━━━━━ INPUT MATERIAL

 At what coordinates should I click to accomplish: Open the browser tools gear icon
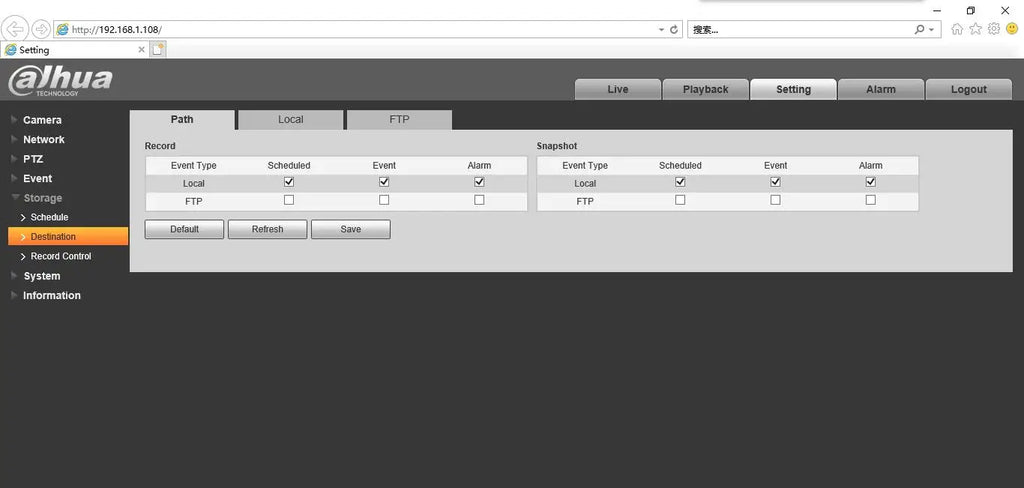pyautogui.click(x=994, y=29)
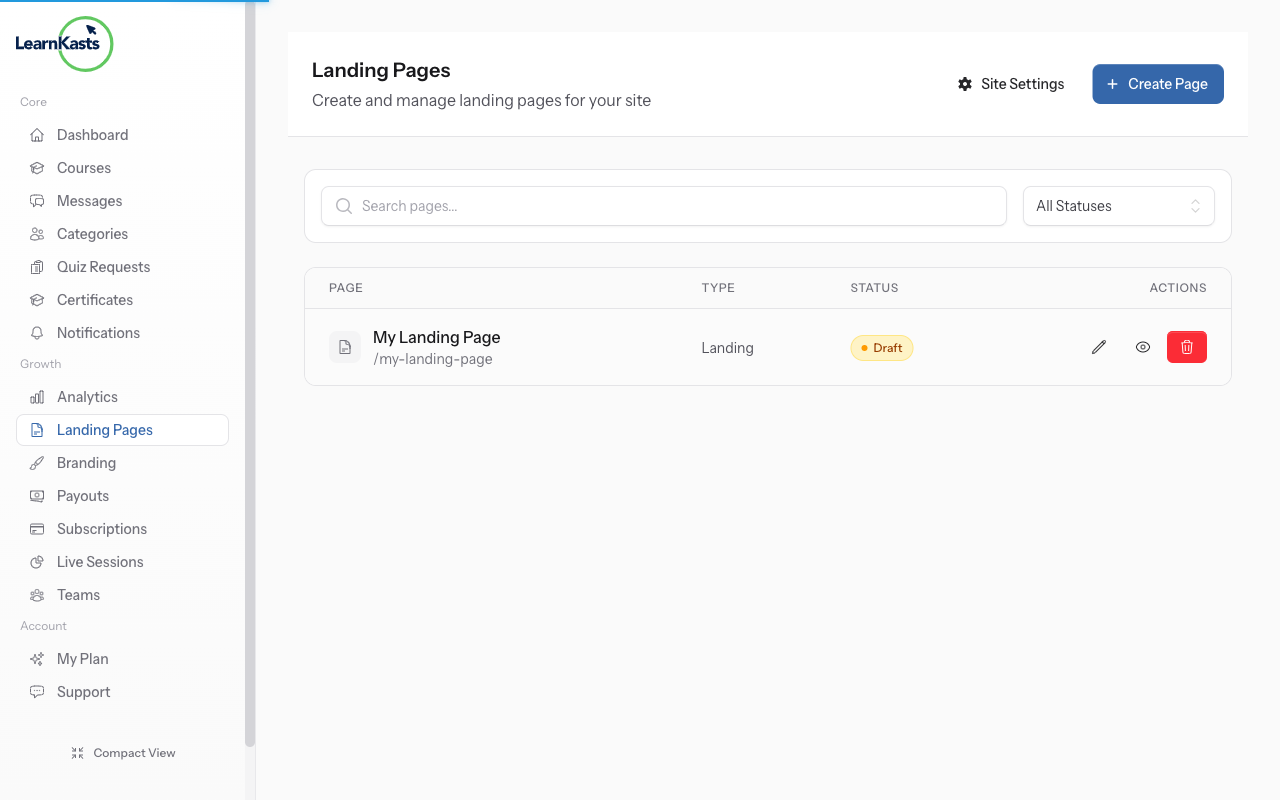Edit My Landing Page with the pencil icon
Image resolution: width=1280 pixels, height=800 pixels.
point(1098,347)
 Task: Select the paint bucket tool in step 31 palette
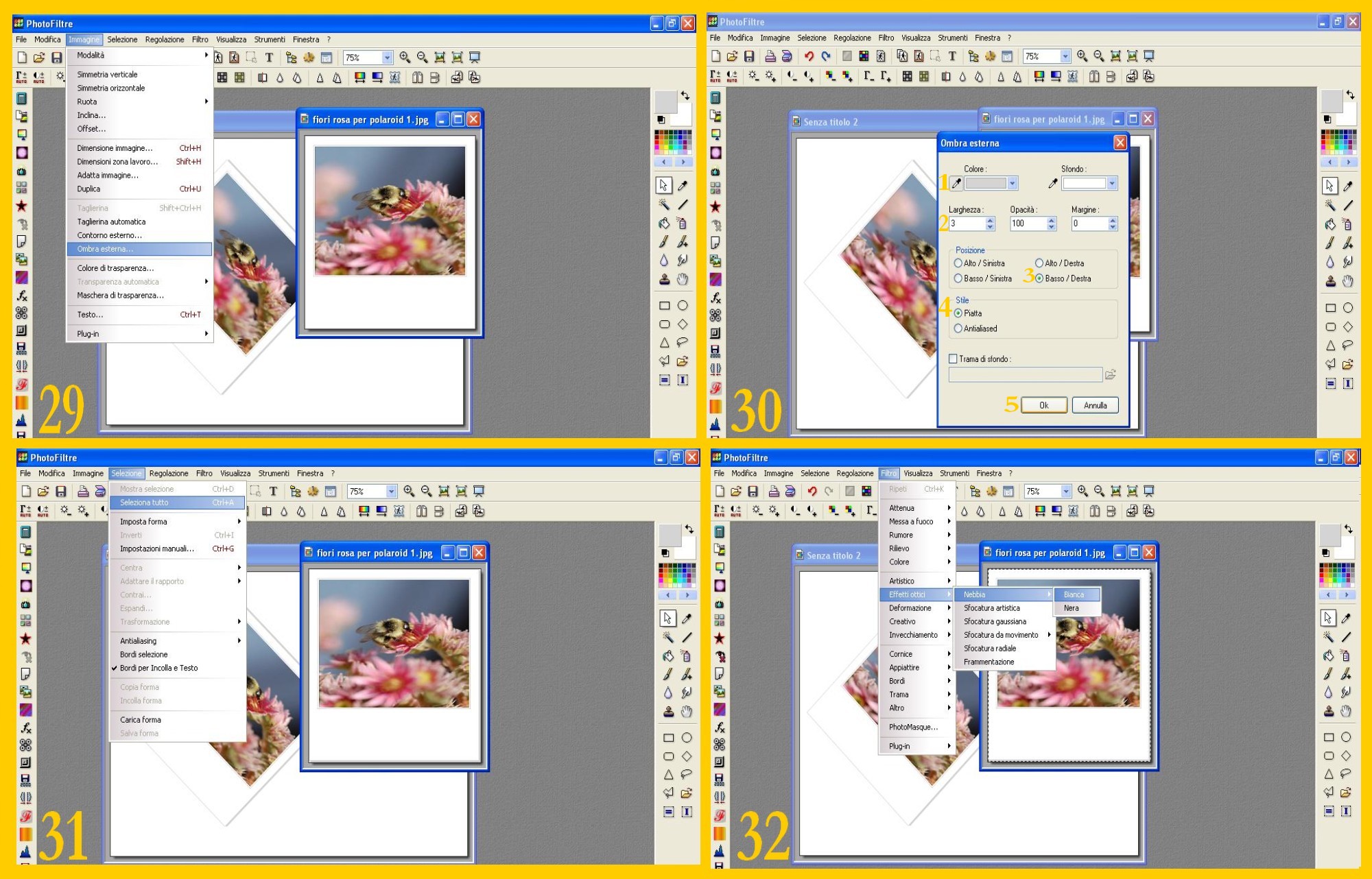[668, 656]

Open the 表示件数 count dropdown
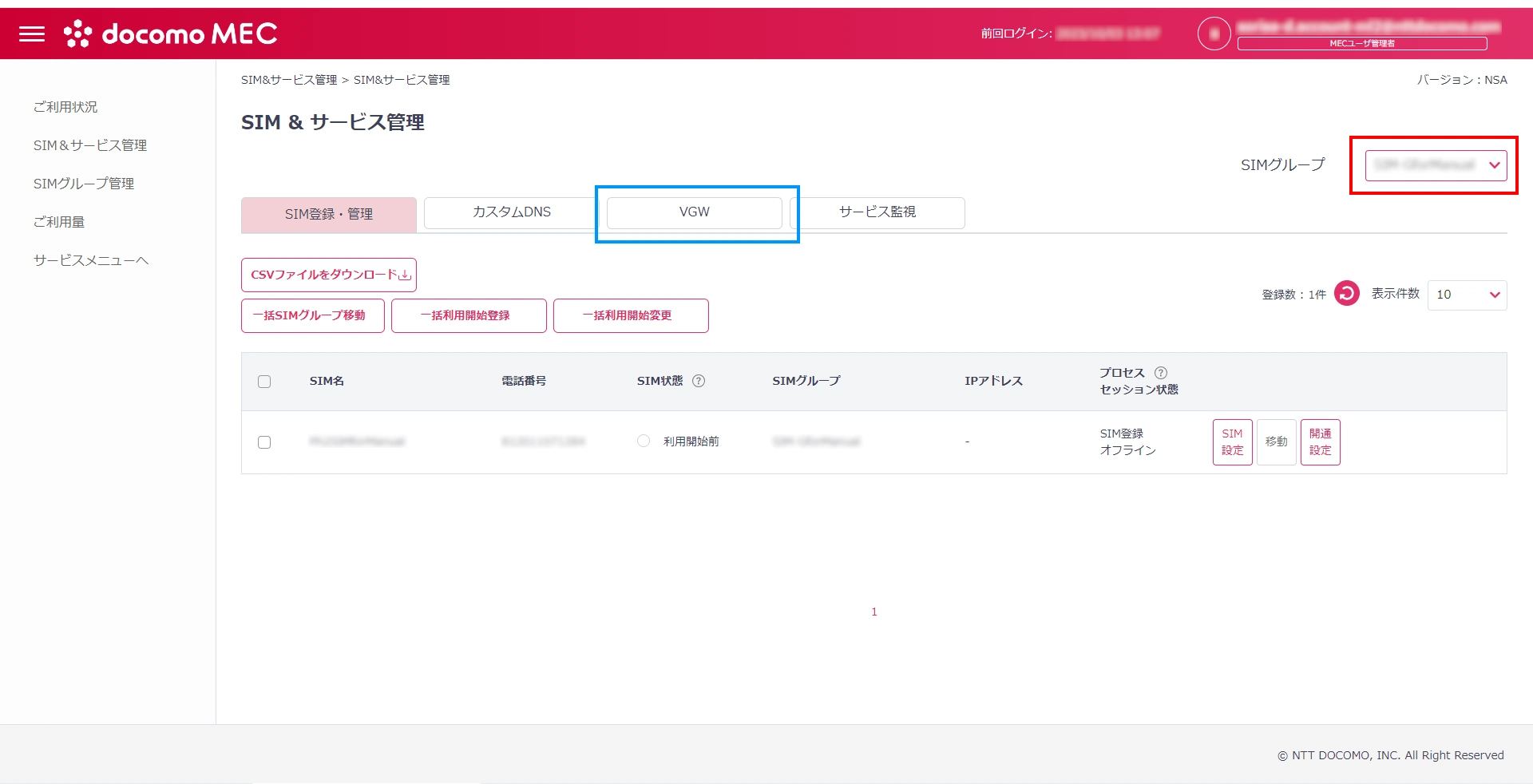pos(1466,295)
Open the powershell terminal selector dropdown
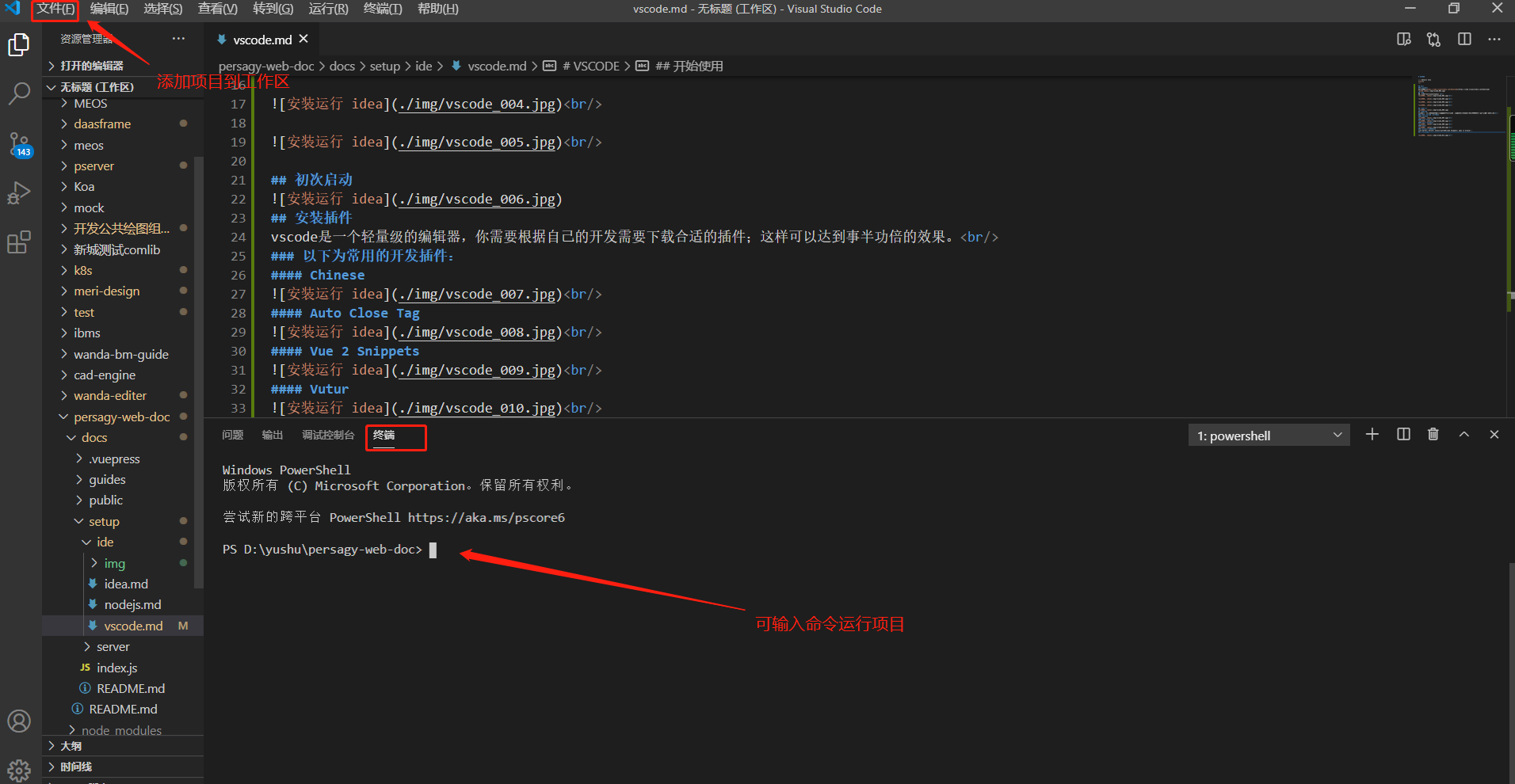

━━━━━━━━━━

» WHAT IS REQUIRED
Copy every line of the entries above character for character, and leave the pictures out of your copy.

» REPLY TO THE EXERCISE
 At what coordinates should I click to accomplish: Open the browser tools gear icon
pyautogui.click(x=994, y=29)
Edit My Landing Page with the pencil icon
Image resolution: width=1280 pixels, height=800 pixels.
point(1098,347)
 Task: Select the paint bucket tool in step 31 palette
[668, 656]

Open the 表示件数 count dropdown
pos(1466,295)
Open the powershell terminal selector dropdown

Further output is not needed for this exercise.